[Work instruction] With pictures excluded, retype exactly every line from the one containing "Where should I click to: Click the shopping" to the end of the records below.

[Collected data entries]
_ _ _
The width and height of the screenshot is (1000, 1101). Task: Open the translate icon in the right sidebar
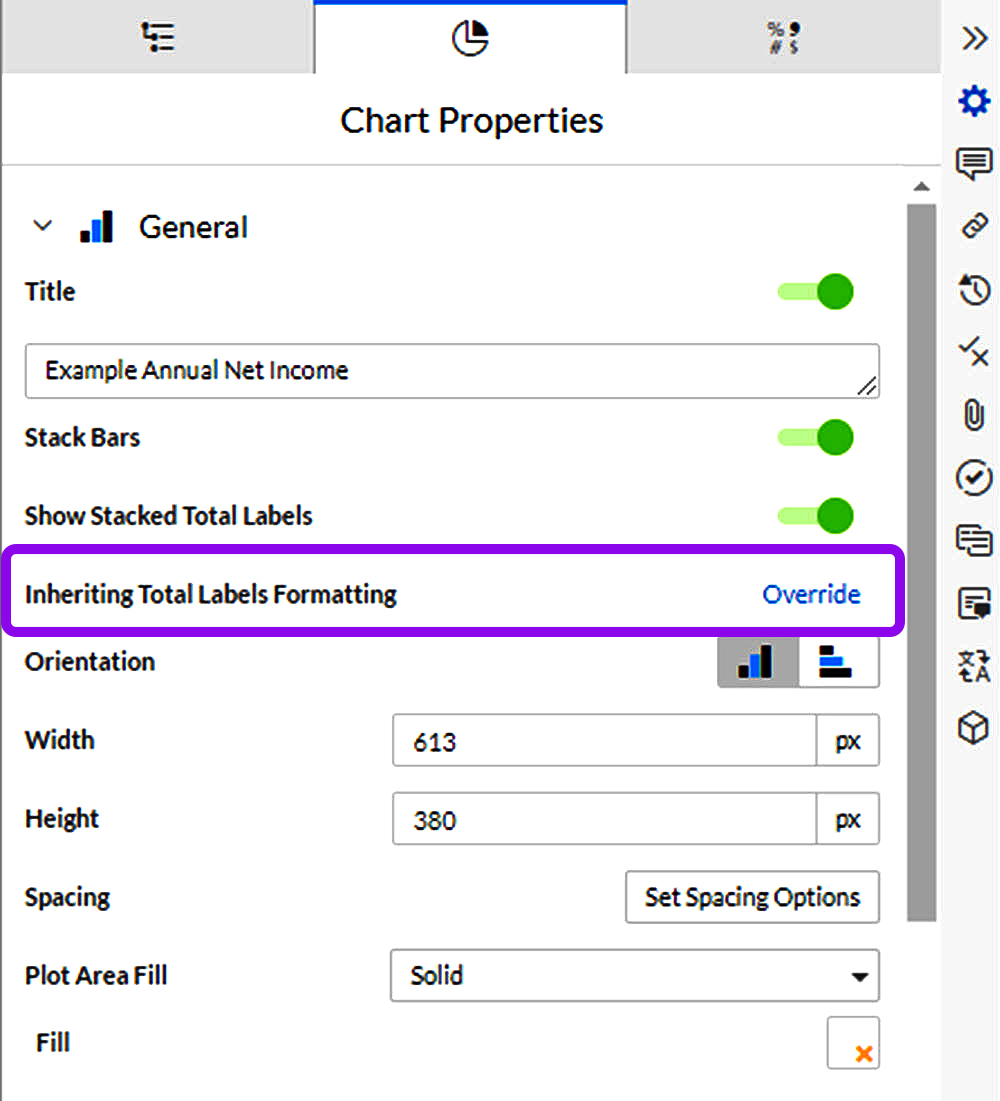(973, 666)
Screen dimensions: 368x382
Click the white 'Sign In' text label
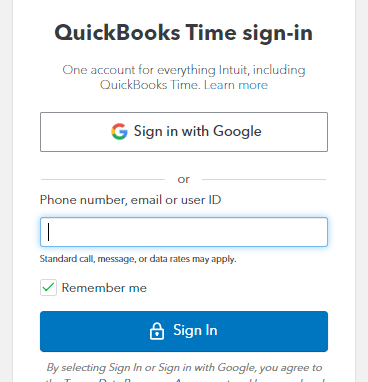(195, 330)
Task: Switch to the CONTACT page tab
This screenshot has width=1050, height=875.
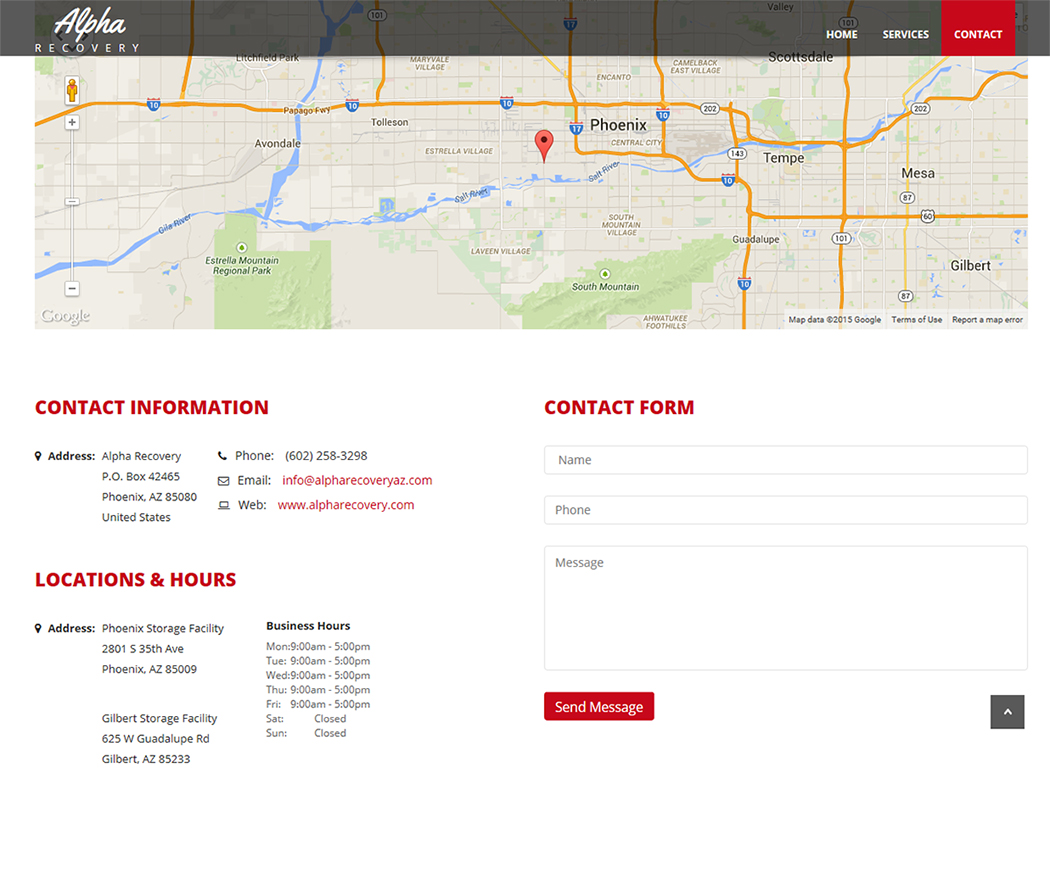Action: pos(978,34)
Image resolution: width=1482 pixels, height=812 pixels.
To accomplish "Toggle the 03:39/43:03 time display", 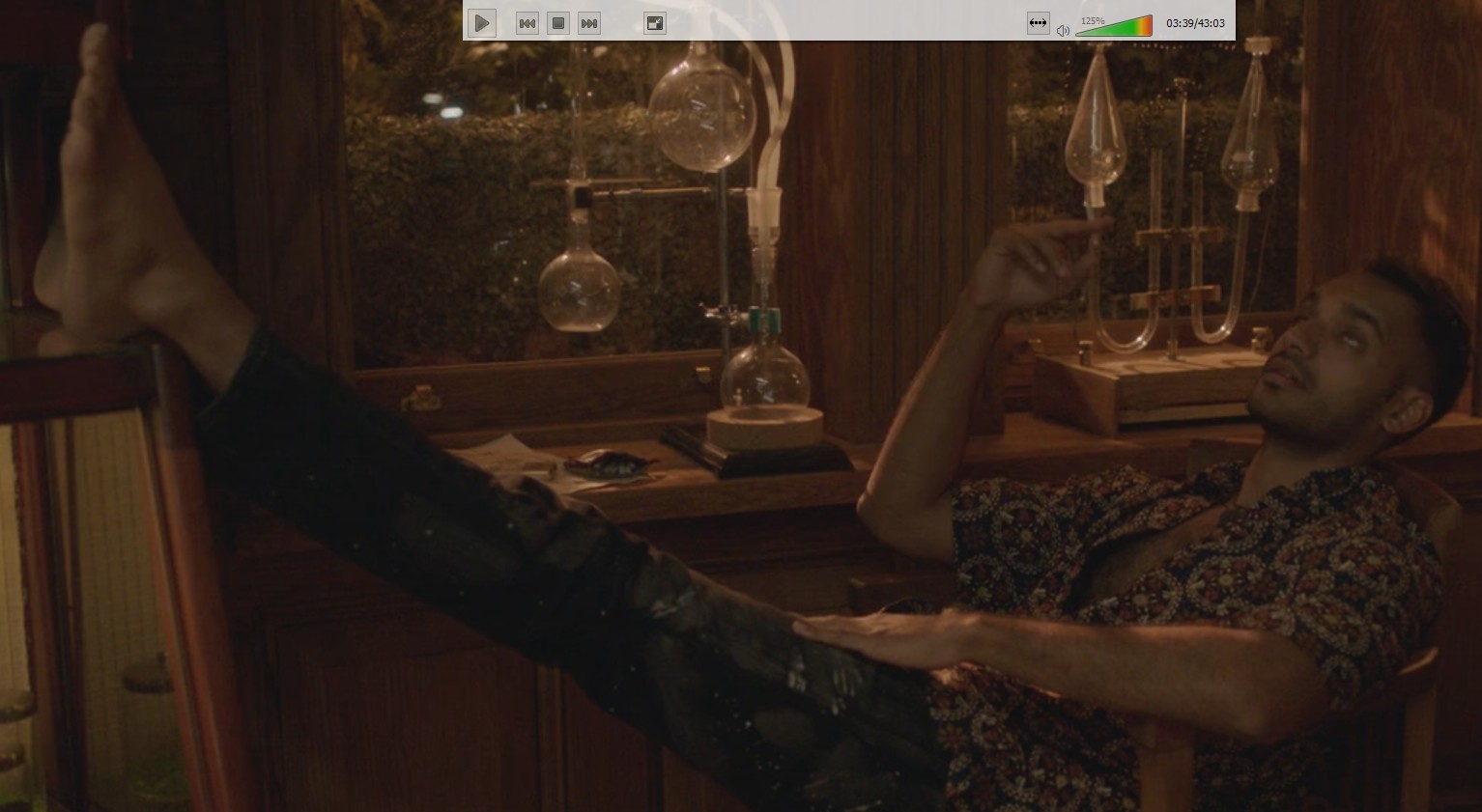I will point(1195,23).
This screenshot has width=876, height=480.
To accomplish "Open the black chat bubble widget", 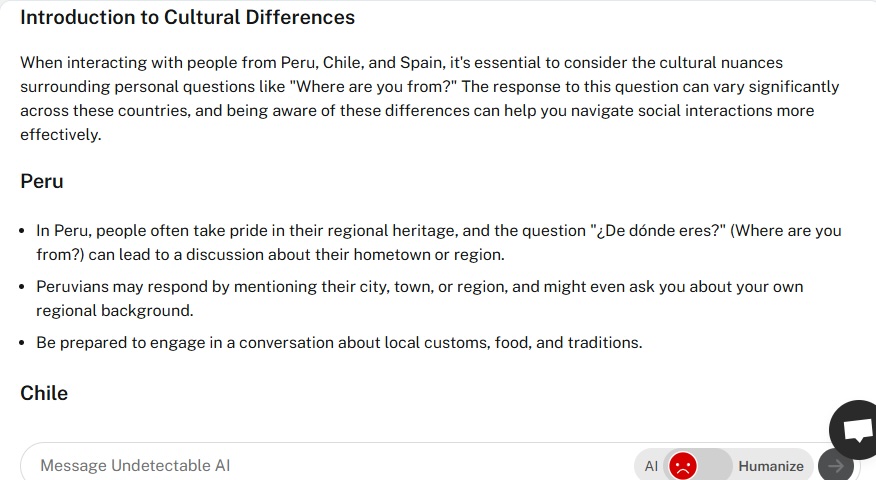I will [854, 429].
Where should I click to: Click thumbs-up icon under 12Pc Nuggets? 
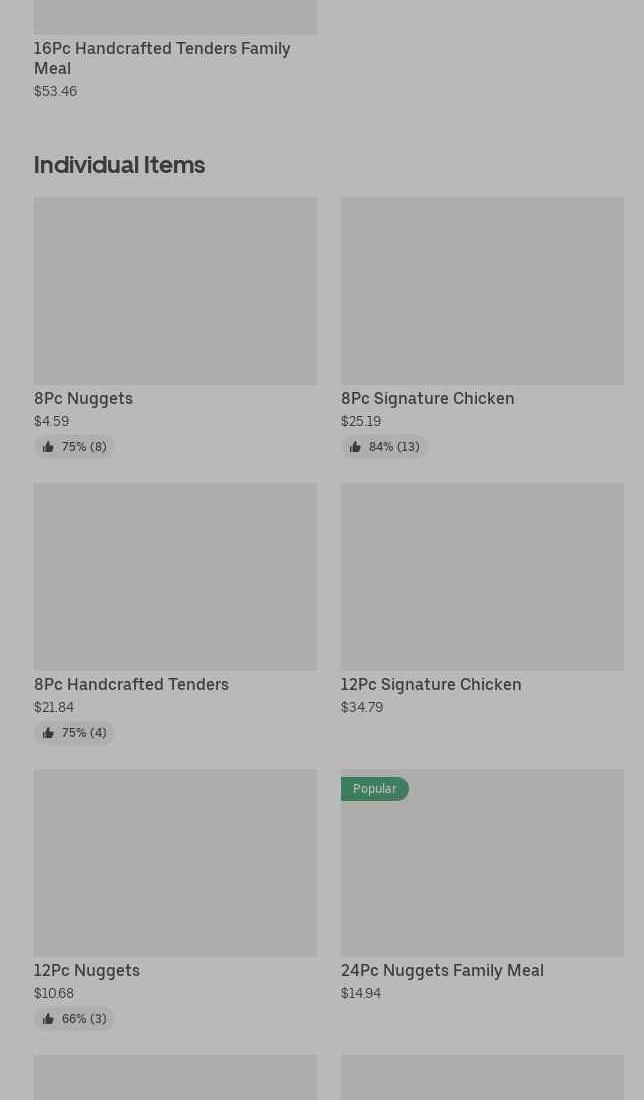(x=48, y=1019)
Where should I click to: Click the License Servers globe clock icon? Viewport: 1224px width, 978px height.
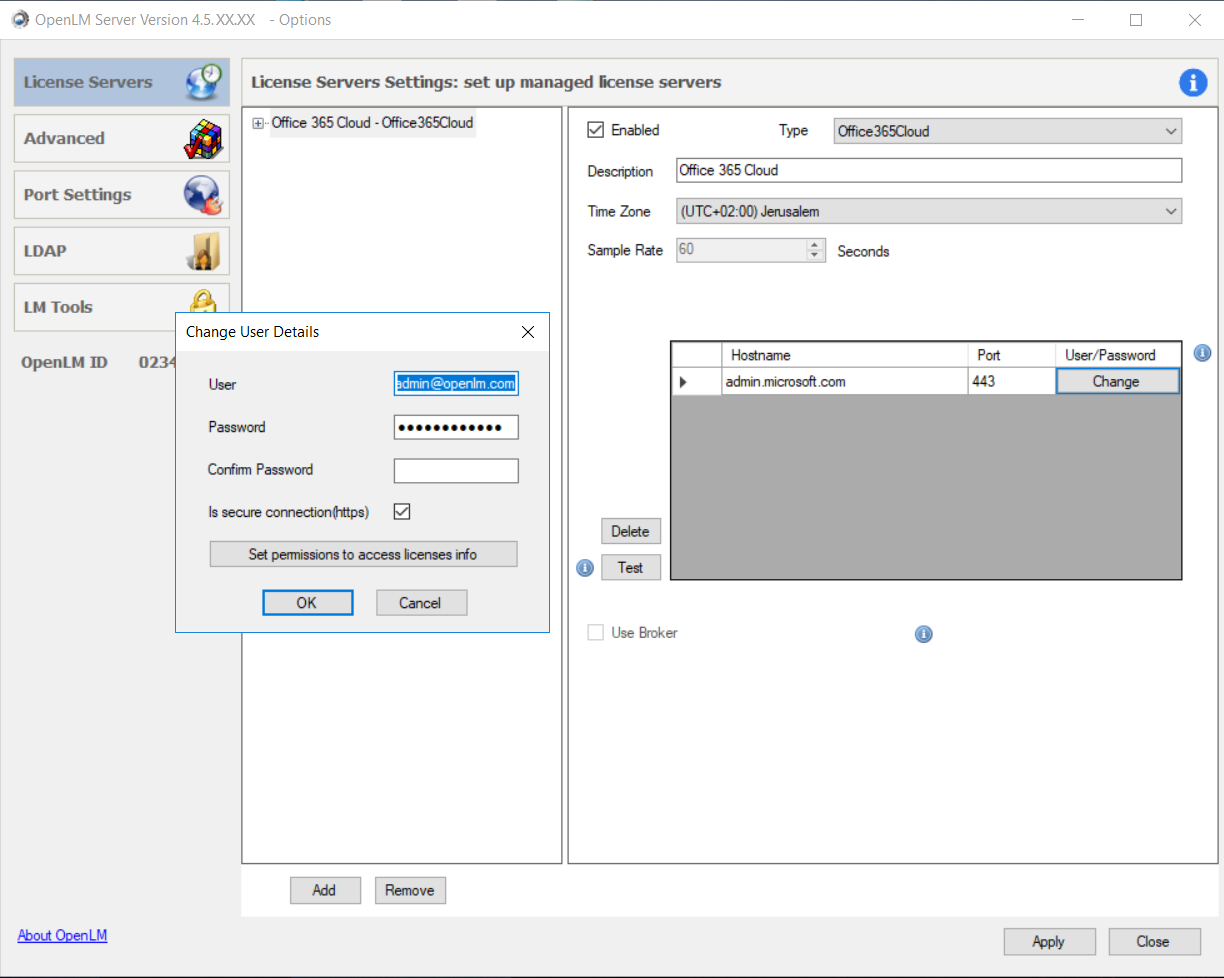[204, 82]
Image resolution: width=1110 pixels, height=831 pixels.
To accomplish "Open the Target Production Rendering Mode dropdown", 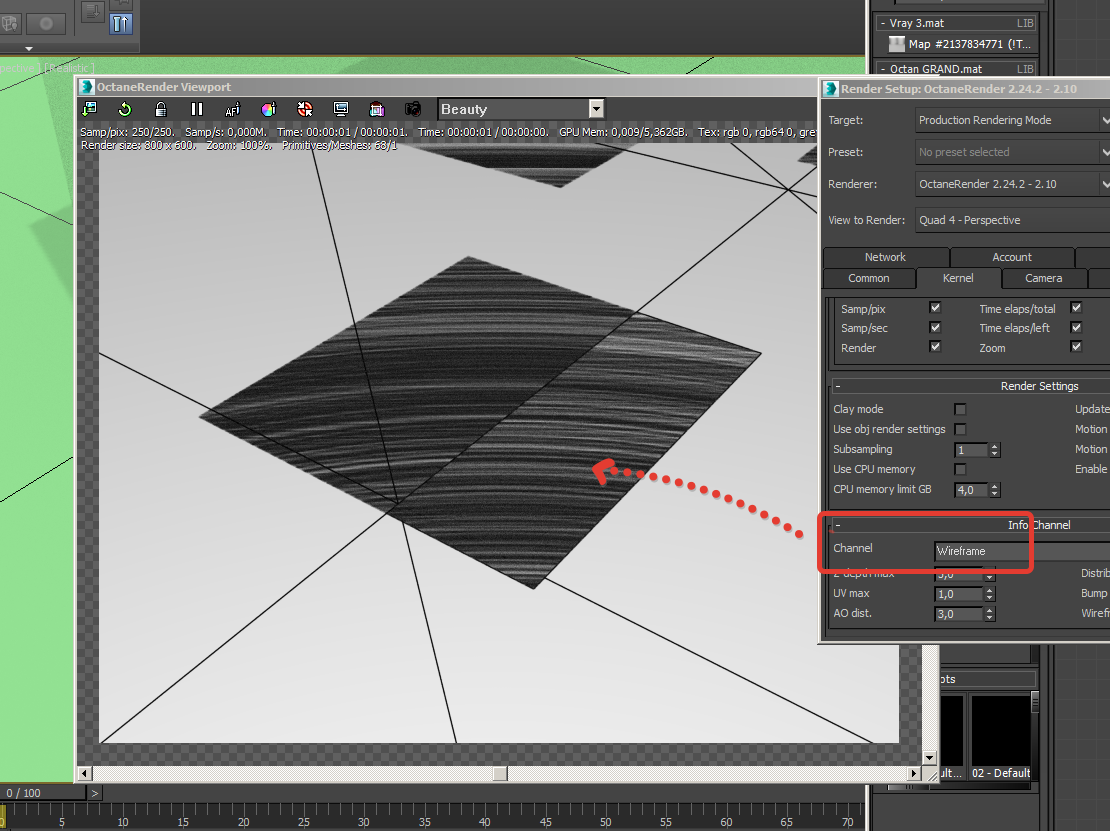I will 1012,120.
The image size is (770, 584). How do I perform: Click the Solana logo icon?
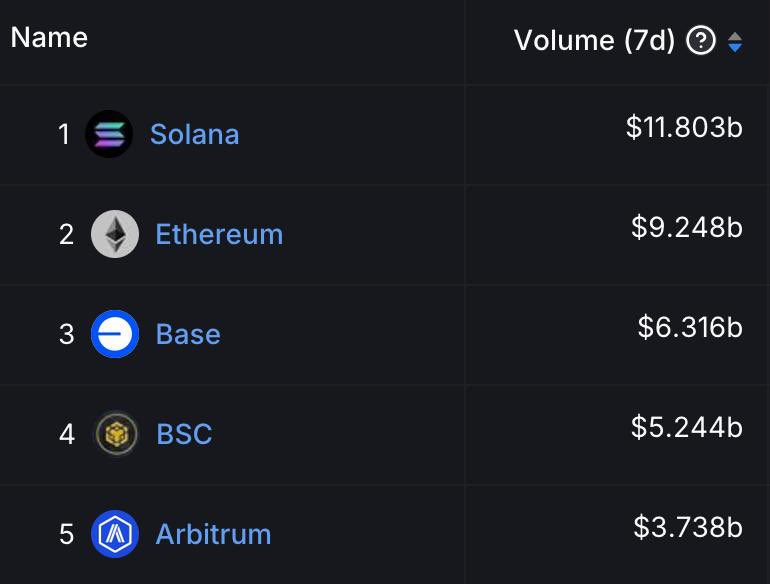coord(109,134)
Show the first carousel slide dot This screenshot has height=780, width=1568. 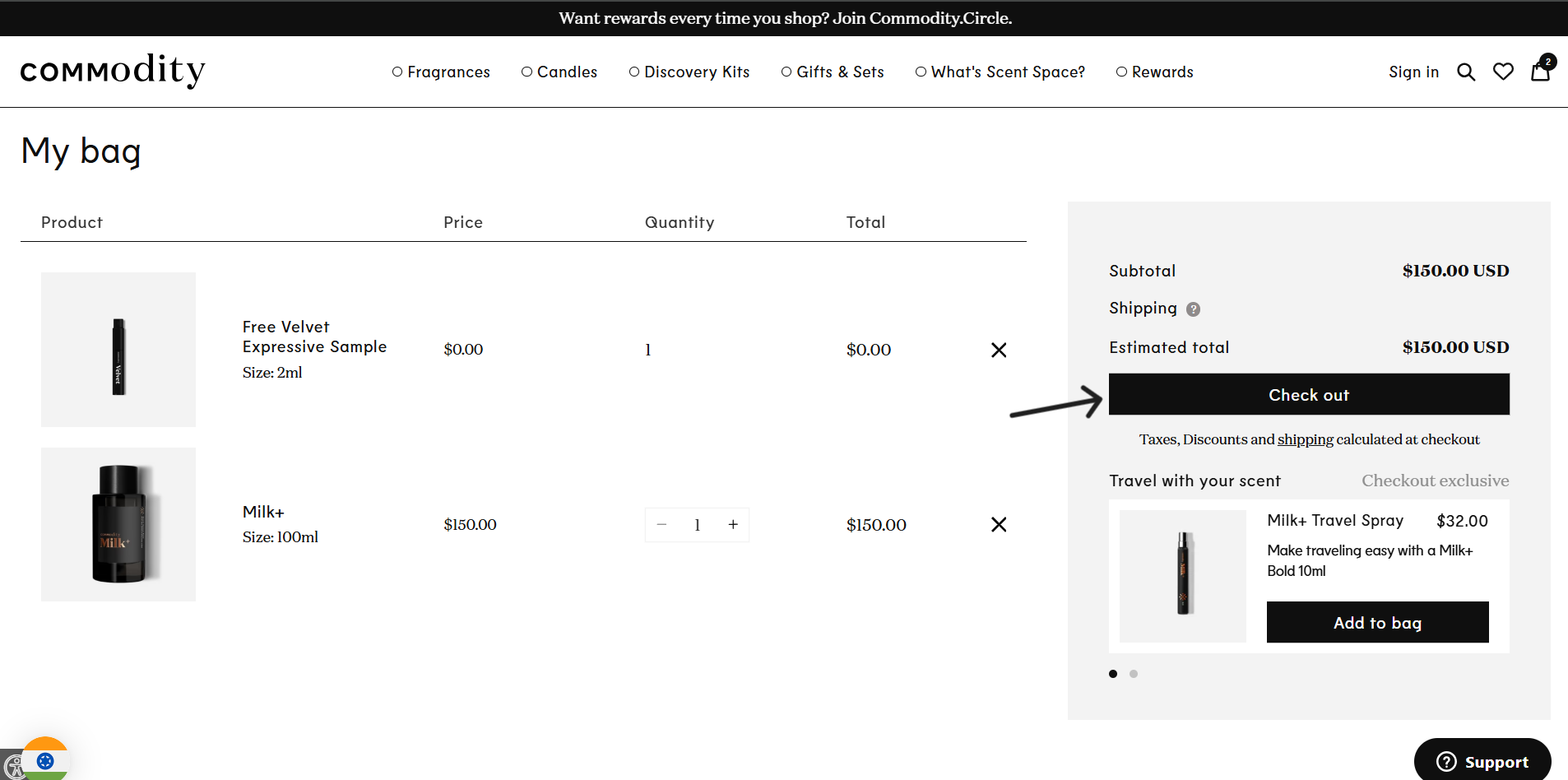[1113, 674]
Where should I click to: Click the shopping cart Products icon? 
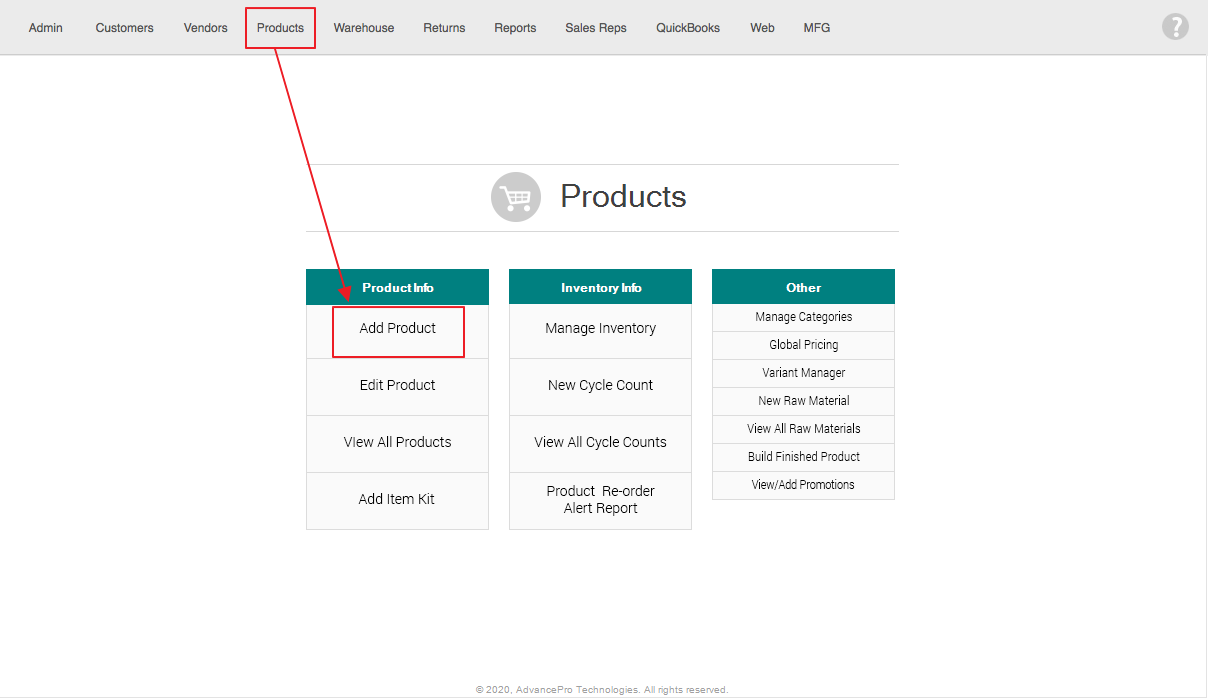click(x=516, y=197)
_ _ _
[Exercise solution]
Where should I click to: Click the shopping cart Products icon? 
click(x=516, y=197)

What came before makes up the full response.